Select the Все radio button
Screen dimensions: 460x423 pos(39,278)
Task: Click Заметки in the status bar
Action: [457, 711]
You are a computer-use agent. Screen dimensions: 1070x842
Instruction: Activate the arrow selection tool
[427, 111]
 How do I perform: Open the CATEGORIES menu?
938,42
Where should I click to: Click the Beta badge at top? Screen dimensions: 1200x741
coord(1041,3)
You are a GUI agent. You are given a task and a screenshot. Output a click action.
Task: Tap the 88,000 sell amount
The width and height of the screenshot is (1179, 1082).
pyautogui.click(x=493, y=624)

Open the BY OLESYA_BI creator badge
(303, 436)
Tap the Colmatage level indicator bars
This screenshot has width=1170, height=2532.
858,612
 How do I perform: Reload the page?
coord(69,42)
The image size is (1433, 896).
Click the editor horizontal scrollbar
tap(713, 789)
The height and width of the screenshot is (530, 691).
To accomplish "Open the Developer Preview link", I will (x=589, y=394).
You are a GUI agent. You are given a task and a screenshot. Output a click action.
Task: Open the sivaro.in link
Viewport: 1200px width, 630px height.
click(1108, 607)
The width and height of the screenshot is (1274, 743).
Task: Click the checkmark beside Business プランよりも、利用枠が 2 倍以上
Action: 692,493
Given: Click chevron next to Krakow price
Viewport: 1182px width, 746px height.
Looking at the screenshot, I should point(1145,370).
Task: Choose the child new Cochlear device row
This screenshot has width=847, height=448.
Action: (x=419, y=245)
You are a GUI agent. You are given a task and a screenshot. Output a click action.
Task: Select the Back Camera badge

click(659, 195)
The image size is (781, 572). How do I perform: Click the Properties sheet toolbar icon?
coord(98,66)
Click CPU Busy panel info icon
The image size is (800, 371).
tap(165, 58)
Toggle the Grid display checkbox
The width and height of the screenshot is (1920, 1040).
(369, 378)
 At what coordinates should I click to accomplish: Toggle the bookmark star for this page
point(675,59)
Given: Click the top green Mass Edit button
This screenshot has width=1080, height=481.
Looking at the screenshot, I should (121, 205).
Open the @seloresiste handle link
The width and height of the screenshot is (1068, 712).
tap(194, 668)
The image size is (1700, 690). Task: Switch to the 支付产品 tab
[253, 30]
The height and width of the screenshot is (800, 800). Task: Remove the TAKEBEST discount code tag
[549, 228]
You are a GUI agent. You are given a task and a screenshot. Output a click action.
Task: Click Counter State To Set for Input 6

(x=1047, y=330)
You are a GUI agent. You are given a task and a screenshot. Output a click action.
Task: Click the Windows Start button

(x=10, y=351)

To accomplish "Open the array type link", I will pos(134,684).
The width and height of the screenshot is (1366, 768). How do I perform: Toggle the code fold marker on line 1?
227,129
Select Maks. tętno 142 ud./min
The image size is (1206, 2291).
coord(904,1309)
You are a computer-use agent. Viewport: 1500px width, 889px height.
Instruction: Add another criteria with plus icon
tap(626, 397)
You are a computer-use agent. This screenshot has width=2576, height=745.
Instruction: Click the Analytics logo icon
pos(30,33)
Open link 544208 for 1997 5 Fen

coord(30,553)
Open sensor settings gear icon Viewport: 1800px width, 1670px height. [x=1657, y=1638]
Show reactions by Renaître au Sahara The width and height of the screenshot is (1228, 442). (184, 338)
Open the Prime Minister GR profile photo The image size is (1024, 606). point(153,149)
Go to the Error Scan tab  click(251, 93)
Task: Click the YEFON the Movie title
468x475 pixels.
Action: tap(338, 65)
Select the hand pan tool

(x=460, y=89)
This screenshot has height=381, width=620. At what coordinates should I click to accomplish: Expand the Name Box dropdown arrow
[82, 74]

_TASK GOAL:_
Take the entries above and return only the lines from the one with "How do I perform: Open the CATEGORIES menu?" to the one with "The height and width of the screenshot is (530, 691).", both included, unchanged.

_TASK SOLUTION:_
 How do I perform: Open the CATEGORIES menu?
938,42
Where should I click to: Click the Beta badge at top? Screen dimensions: 1200x741
coord(1041,3)
You are a GUI agent. You are given a task and a screenshot. Output a click action.
Task: Tap the 88,000 sell amount
The width and height of the screenshot is (1179, 1082).
pyautogui.click(x=493, y=624)

Open the BY OLESYA_BI creator badge
(303, 436)
Tap the Colmatage level indicator bars
This screenshot has width=1170, height=2532.
858,612
 How do I perform: Reload the page?
coord(69,42)
The image size is (1433, 896).
Click the editor horizontal scrollbar
tap(713, 789)
The height and width of the screenshot is (530, 691).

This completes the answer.